One thing that can be really important though (depending on the baby's personality) is consistency. Maybe try doing exactly the same thing for each nap time/bedtime at the same times of day for a week and see if that gently teaches her that when you do x it is time for a nap. She won't get it immediately and it doesn't work for every baby it's surely worth a try?

It feels like it will go on for ever at this stage, especially when you are half dead from sleep derivation, but I promise it will get better in time. Not many 9 week olds can settle themselves to sleep so she really is very normal and she will learn in time I promise. Do whatever works for now and if necessary you can use some sleep training later when she is a bit older and more able to cope with it. I wish you lots of strength (and tea/wine/chocolate!) until that time. Good luck!

Bunnymummy82 Tue 21-Jan-14 23:03:53

Thanks everyone; so good to know we are not alone! NCT friends (all of whom are a few weeks older) babies all seem to be much better than mine so feel like I an doing it wrong!! Have tried warming the crib leaving a muslin that I've had down my top white noise shushing etc etc. we try to get up and go to bed at 7am and 7pm, have consistent bedtime routine... I do feel like she needs more sleepy cues to know when it's nap time but not sure what? For bedtime we do bath, a bit of amateur massage (mainly just putting baby moisturiser on her!), short story, breast feed in our room then shushing and rocking to get her to sleep. For naps it's just the shushing and rocking in our bedroom, but what other things could I do to get her to realise naptime is coming? We live in a first floor flat so we don't go upstairs to bed... Thanks again so much everyone!

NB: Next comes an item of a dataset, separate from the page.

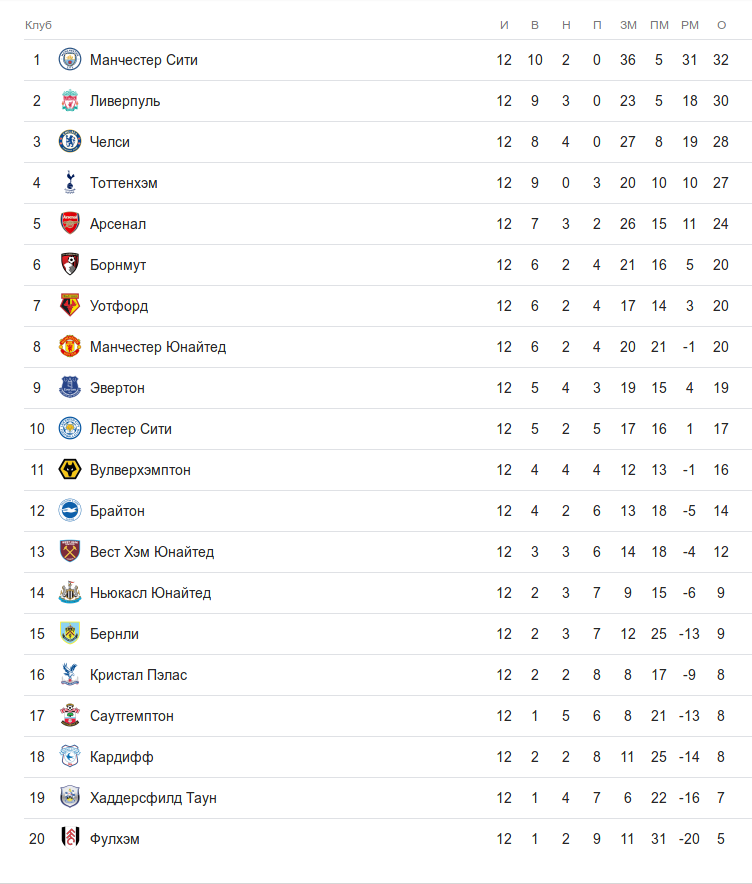
Task: Select the Watford (Уотфорд) crest icon
Action: pos(69,306)
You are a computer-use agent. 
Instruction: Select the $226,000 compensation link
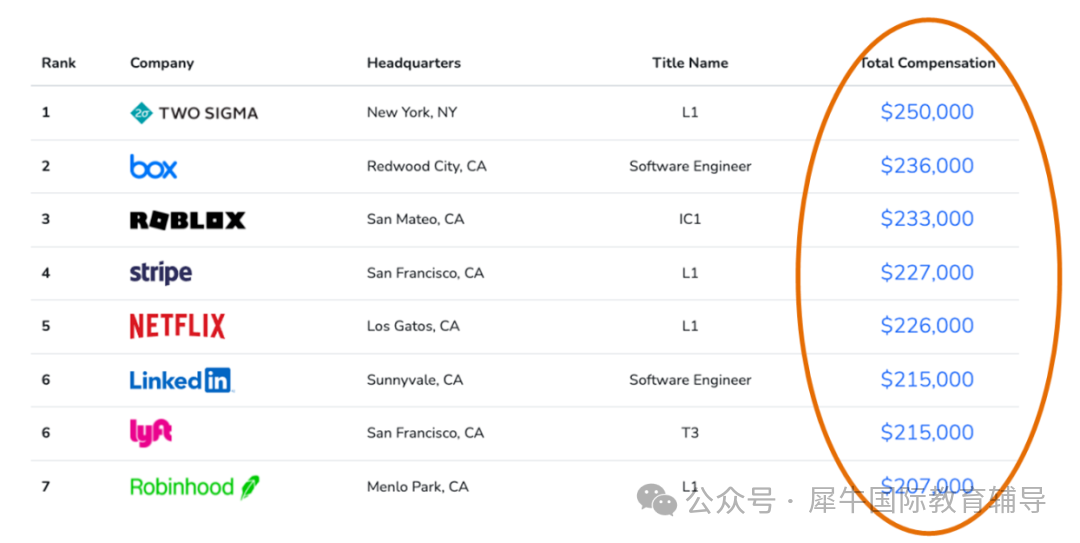pyautogui.click(x=927, y=326)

rach2713 Tue 21-Jan-14 23:23:29

Your not doing anything wrong some babies just take a lil longer to get into a routine have you asked your health visitor for advice to your doing everything right

Snicci Tue 21-Jan-14 23:37:46

I was very fortunate that from around 5 weeks, my LG began to sleep through the night. She went on to be formula fed and now everytime she has a warm bottle, associates it with "sleepy time" and goes for a nap, so when she shows signs of being tired or needing a nap, I give her a bottle.

Over the past 3 - 4 weeks though she has been a bit difficult to get down so around 8 or 9pm, I will run a bath for her and bathe her infront of the coal fire. Once she has had a bath, she gets a 5 minute massage with baby lotion which she loves (giggles everytime!), gets into cosy pyjamas and my partner will have got her a warm milk ready for me to sit down and feed her.... she doesnt seem to finish the bottle before being sound asleep and thats her for the night. Although she didnt have a problem sleeping through, she was getting difficult to put down and I find that sticking to the same routine around the same time every night really works. She is in the bath for a good 20 minutes kicking about, splashing, giggling and tiring herself out so it really helps, plus its warm and relaxing for her.

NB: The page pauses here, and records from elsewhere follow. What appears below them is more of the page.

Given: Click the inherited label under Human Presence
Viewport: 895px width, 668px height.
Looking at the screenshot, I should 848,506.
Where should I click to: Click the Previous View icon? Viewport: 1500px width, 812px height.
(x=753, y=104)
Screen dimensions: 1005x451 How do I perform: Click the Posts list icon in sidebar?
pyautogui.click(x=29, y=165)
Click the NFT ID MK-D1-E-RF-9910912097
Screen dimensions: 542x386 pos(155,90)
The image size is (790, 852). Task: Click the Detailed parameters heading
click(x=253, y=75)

We live in quite a big house so I put her in her moses basket after falling asleep on me for approx 20 minutes to ensure she is in a deep enough sleep in the room next door (joined to living room) with the lights off and the door ajar so i can hear her if she stirs. Once its time for us to go upstairs to bed, I trasnfer her from the moses basket into her sleeping bag and into the cot and she sleeps great. Even if she wakes up briefly when being trasnferred, she goes to sleep as soon as the light is out on her own accord, sometimes she will need a dummy to soothe her.

I think the moses basket is a comfort thing for her, her fleecy blanket, the warm milk and the relaxing, fun bath before bed with the routine being the same every night has really made this work.

I used to take her a walk and she would fall asleep but the difficulty was getting her out her snowsuit and into the moses basket without her waking up (rarely worked!)